Items from a data source:
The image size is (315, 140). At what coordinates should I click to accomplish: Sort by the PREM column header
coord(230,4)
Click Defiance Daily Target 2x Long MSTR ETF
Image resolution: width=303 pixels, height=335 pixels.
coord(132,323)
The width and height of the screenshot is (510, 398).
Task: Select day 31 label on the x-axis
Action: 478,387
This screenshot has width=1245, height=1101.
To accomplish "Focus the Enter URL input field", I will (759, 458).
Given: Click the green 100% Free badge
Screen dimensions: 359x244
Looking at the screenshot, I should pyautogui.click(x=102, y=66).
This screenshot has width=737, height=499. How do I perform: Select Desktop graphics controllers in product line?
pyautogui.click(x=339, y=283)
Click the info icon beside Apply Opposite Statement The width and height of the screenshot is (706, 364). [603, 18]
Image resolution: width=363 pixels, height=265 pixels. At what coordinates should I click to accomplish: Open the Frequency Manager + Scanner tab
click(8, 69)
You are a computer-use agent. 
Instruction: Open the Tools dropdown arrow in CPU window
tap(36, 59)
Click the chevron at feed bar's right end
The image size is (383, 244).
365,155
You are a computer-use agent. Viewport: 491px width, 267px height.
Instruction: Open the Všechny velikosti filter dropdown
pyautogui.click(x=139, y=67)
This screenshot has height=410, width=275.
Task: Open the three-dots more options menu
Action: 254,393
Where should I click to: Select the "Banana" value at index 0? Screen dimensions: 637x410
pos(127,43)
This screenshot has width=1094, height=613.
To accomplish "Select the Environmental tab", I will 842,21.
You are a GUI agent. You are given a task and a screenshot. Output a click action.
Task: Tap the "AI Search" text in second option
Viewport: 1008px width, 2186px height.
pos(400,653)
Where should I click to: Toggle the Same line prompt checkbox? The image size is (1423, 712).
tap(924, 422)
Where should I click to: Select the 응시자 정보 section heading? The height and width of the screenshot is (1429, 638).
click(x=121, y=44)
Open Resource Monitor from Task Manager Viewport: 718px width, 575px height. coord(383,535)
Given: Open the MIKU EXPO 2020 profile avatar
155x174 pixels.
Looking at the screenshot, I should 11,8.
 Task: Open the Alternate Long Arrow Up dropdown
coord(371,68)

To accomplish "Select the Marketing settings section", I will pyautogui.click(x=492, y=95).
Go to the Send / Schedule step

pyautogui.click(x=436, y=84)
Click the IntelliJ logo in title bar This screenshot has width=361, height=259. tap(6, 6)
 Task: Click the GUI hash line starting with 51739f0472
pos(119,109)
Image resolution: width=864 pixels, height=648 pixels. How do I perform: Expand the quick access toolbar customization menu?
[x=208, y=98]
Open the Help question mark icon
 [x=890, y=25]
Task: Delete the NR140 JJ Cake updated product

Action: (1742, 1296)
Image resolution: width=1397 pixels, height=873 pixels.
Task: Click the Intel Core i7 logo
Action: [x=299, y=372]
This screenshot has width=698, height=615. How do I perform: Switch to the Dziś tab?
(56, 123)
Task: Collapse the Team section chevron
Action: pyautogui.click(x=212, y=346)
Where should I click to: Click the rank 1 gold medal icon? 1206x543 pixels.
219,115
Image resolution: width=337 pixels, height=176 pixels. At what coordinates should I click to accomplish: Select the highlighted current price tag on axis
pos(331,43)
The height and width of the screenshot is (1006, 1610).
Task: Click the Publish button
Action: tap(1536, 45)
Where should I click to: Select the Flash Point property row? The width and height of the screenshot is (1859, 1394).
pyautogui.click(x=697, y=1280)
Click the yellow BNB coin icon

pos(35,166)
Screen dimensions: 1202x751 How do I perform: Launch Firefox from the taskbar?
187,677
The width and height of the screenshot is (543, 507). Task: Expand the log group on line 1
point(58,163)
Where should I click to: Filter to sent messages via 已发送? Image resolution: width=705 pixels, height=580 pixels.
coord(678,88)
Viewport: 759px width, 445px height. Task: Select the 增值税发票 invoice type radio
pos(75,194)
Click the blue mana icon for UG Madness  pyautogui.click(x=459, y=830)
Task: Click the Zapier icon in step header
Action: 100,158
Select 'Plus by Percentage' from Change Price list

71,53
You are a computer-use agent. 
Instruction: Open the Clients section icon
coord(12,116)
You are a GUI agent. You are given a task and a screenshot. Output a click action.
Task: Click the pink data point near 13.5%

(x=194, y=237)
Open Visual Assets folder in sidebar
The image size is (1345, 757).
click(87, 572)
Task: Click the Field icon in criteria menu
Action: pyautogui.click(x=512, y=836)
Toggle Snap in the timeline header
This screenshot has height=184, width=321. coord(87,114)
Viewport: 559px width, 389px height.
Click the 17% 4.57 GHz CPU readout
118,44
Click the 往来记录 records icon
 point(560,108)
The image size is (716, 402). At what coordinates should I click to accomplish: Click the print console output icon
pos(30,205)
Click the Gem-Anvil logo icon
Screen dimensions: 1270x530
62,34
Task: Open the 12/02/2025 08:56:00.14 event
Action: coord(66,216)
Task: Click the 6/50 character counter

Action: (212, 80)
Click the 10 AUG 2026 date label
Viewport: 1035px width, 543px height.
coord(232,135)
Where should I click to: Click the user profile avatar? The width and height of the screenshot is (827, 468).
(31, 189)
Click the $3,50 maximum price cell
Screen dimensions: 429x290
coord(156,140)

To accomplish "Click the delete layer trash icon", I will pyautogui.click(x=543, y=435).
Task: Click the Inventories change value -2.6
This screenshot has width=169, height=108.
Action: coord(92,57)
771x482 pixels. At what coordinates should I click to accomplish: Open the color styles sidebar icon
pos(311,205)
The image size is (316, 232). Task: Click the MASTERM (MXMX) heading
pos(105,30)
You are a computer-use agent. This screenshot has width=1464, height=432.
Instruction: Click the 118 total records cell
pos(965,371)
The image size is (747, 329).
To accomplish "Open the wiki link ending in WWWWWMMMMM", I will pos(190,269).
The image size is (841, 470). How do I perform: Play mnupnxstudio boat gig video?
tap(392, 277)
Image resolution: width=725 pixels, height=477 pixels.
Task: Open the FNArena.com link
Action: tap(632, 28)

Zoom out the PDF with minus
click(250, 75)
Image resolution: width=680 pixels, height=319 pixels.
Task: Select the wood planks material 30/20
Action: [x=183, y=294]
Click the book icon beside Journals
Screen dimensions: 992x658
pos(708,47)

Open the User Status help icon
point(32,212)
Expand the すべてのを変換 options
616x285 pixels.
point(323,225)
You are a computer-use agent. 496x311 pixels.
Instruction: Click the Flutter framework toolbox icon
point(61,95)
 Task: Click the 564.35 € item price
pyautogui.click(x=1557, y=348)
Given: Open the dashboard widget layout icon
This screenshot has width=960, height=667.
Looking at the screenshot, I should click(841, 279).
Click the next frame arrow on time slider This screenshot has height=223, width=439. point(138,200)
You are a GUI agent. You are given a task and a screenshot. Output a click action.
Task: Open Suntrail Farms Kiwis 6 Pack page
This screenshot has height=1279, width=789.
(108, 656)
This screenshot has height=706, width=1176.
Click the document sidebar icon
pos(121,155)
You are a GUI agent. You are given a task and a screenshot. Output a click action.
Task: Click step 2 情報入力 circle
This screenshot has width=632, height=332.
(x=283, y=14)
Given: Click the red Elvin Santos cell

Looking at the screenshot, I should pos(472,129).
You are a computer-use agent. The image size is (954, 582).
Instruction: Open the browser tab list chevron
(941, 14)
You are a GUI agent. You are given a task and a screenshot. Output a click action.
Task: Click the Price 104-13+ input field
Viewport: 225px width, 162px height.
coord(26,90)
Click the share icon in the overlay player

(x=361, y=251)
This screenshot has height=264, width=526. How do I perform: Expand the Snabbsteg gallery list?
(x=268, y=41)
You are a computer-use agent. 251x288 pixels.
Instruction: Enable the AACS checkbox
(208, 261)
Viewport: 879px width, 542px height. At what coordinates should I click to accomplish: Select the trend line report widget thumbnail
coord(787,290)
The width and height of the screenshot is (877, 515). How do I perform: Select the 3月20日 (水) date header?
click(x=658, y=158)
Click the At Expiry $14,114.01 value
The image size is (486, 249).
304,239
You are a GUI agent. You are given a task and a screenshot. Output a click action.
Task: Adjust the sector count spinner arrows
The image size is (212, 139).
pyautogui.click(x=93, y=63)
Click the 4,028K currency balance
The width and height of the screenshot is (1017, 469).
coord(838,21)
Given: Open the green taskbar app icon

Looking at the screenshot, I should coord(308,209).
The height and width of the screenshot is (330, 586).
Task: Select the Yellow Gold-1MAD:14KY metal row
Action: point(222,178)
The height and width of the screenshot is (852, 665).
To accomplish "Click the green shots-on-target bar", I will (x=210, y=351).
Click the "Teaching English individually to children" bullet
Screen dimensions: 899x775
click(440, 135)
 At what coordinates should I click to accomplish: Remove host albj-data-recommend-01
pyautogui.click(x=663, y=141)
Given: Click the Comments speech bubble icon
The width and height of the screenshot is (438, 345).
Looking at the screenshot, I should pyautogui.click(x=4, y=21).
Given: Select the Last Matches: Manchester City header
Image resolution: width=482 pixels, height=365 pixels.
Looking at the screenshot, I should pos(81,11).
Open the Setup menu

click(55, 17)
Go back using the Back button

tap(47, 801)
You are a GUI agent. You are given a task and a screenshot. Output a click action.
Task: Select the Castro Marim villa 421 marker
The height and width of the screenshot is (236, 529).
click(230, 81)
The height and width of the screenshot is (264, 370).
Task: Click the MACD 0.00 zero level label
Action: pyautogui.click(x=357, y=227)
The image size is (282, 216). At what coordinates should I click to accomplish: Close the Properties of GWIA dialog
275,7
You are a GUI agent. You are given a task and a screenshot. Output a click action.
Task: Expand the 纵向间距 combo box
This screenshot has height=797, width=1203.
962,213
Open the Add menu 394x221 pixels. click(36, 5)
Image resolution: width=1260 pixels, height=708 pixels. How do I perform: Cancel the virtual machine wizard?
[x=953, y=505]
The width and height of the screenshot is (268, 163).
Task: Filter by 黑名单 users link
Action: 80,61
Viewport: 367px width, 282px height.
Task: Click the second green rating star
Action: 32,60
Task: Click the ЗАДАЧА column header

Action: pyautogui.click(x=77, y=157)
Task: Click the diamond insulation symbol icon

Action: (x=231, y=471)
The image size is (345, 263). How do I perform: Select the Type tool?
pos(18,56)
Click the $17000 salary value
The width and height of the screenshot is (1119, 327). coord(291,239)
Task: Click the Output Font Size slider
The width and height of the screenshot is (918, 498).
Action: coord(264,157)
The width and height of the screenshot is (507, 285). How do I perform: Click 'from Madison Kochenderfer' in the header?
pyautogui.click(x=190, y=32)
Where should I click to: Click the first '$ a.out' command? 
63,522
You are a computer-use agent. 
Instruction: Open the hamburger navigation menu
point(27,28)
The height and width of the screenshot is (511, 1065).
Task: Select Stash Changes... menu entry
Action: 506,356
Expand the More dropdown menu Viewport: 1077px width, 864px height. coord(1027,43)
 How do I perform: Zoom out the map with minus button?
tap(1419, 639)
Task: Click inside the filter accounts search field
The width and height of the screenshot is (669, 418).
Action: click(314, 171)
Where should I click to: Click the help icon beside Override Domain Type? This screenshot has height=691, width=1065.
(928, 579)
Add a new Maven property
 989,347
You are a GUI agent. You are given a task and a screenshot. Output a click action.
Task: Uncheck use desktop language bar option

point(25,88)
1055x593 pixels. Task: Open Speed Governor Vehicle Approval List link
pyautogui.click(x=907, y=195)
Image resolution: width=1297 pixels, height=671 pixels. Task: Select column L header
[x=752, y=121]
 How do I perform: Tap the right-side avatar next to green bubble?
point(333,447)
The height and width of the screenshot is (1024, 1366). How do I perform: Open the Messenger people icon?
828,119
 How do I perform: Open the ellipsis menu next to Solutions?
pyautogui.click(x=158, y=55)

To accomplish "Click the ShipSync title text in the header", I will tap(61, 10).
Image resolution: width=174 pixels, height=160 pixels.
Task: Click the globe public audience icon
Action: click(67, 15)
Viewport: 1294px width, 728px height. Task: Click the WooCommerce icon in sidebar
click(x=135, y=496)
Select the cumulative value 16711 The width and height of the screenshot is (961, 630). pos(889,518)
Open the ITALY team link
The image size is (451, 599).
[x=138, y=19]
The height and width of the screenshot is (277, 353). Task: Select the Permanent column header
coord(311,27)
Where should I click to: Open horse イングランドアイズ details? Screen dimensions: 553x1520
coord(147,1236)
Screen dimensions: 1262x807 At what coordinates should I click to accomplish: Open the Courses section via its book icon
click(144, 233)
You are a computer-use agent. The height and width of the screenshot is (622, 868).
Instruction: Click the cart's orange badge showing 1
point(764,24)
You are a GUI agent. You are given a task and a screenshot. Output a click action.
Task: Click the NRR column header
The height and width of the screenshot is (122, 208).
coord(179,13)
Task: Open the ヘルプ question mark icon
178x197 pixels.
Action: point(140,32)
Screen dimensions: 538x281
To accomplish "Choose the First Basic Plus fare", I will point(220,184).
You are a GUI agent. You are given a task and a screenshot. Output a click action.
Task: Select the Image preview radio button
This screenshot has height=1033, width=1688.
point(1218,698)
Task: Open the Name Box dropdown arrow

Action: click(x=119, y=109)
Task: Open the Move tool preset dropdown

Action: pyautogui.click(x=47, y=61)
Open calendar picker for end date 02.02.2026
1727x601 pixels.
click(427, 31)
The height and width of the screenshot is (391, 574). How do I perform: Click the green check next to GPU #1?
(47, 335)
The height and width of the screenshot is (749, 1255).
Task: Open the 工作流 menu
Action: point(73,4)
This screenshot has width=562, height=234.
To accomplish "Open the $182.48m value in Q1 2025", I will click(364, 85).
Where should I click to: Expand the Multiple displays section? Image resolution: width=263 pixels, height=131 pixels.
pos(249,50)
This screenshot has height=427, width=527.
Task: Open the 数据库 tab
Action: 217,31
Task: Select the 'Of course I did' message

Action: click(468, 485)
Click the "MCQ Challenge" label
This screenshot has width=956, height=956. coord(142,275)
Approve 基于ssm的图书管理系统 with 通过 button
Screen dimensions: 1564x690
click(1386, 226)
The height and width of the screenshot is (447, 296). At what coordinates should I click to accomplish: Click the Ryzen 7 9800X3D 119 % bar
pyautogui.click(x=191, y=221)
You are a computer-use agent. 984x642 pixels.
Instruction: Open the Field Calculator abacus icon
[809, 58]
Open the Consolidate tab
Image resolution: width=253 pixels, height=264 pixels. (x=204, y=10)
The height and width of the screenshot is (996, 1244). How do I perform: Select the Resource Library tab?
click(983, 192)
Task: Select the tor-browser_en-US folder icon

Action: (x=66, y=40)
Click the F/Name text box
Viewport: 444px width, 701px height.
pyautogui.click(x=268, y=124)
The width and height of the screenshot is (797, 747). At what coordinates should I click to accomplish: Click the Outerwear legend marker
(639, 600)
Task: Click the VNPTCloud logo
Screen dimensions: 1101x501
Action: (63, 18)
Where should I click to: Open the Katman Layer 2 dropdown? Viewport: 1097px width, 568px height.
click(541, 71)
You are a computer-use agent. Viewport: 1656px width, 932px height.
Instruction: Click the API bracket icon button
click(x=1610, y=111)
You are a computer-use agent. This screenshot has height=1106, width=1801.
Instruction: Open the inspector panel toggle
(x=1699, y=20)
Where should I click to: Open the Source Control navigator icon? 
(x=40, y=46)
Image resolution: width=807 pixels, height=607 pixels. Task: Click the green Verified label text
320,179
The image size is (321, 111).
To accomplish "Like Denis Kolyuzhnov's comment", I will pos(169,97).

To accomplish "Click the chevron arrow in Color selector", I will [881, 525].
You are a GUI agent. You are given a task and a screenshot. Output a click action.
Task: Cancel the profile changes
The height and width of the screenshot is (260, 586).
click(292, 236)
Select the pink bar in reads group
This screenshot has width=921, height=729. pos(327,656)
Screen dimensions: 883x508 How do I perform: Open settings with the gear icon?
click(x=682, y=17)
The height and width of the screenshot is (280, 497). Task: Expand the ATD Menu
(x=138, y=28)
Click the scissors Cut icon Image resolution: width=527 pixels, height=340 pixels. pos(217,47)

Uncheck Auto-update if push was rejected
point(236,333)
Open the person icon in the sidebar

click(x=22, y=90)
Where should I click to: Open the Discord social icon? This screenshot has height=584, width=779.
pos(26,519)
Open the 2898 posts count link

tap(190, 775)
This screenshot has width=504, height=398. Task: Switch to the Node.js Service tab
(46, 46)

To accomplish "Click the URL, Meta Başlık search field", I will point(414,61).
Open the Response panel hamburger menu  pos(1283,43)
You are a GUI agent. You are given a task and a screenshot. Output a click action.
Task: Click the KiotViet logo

§ What is being asked
Repeat the items above word for word, beginning with the line containing "The image size is (716, 402)." and continuing through the line containing "pos(311,205)".

§ Exercise output
The image size is (716, 402). At what coordinates should I click to accomplish: Click the print console output icon
pos(30,205)
Click the Gem-Anvil logo icon
Screen dimensions: 1270x530
62,34
Task: Open the 12/02/2025 08:56:00.14 event
Action: coord(66,216)
Task: Click the 6/50 character counter

Action: (212, 80)
Click the 10 AUG 2026 date label
Viewport: 1035px width, 543px height.
coord(232,135)
Where should I click to: Click the user profile avatar? The width and height of the screenshot is (827, 468).
(31, 189)
Click the $3,50 maximum price cell
Screen dimensions: 429x290
coord(156,140)

To accomplish "Click the delete layer trash icon", I will pyautogui.click(x=543, y=435).
Task: Click the Inventories change value -2.6
This screenshot has width=169, height=108.
Action: coord(92,57)
771x482 pixels. At what coordinates should I click to accomplish: Open the color styles sidebar icon
pos(311,205)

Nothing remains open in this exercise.